### Exercise goal
Note each line of the entries that includes "agent". Then copy those lines.

┌─ Material shown

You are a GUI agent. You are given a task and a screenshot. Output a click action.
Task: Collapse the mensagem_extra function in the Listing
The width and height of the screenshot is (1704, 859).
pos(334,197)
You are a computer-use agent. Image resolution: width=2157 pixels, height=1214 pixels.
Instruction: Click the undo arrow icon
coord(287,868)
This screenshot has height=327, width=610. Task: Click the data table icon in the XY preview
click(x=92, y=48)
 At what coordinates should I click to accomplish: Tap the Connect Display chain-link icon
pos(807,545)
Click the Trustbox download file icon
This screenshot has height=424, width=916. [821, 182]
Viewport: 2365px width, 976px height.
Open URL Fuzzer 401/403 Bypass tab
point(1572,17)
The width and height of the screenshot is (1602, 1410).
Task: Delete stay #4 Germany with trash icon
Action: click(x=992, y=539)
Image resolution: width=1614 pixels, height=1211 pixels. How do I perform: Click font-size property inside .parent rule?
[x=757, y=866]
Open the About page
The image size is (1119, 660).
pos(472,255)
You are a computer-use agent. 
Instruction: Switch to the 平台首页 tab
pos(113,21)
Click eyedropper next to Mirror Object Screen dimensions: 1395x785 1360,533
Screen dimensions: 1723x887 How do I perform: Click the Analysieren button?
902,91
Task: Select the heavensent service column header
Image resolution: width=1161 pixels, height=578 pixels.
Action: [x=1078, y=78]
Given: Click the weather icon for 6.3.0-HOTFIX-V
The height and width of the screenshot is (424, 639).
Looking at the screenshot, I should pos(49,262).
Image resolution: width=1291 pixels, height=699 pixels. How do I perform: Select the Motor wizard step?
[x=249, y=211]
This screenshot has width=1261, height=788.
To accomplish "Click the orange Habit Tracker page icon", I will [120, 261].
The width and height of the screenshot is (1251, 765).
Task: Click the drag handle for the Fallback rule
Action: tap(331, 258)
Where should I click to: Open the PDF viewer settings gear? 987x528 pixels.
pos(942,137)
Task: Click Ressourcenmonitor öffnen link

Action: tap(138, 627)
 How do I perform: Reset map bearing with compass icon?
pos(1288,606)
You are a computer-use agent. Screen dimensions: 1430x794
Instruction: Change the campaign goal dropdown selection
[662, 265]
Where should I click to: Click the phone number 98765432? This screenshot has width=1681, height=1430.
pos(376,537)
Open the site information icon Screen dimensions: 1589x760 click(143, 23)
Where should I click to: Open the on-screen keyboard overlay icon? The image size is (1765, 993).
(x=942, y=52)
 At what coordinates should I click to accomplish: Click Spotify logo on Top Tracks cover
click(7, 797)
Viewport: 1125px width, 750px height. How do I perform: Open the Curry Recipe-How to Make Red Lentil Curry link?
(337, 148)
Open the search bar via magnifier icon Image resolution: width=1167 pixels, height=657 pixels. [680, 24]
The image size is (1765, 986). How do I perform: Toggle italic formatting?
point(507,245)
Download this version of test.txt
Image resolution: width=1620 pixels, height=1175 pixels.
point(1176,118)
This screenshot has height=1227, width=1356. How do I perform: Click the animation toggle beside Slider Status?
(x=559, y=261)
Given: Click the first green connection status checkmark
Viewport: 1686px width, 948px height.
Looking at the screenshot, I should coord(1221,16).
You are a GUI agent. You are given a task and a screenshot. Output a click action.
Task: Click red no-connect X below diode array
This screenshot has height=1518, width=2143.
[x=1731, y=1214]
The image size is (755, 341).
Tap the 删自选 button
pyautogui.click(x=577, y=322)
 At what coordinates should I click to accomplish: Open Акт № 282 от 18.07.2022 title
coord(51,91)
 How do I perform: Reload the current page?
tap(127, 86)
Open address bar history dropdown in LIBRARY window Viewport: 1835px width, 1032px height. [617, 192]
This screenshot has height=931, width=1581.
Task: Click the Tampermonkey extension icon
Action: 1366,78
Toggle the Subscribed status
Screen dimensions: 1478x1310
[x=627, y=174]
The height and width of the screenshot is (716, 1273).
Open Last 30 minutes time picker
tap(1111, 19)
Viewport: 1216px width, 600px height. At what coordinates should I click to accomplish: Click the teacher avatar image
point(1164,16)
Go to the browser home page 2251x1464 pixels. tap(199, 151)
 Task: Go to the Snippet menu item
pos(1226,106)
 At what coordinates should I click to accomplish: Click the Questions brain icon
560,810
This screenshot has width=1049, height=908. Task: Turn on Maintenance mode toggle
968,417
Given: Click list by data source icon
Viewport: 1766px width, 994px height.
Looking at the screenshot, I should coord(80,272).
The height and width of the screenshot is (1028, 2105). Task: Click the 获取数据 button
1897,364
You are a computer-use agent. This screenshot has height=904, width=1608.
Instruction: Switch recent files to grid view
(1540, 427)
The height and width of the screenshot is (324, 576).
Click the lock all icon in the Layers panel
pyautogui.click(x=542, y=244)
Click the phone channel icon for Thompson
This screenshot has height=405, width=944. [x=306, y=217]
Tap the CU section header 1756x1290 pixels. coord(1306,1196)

└─

### Worked solution
You are a GUI agent. You are given a task and a screenshot. Output a click action.
You are a computer-use agent. Image resolution: width=2157 pixels, height=1214 pixels.
You are a computer-use agent. 
You are a computer-use agent. Screen dimensions: 1430x794
You are a GUI agent. You are given a task and a screenshot. Output a click action.
You are a computer-use agent. This screenshot has height=904, width=1608.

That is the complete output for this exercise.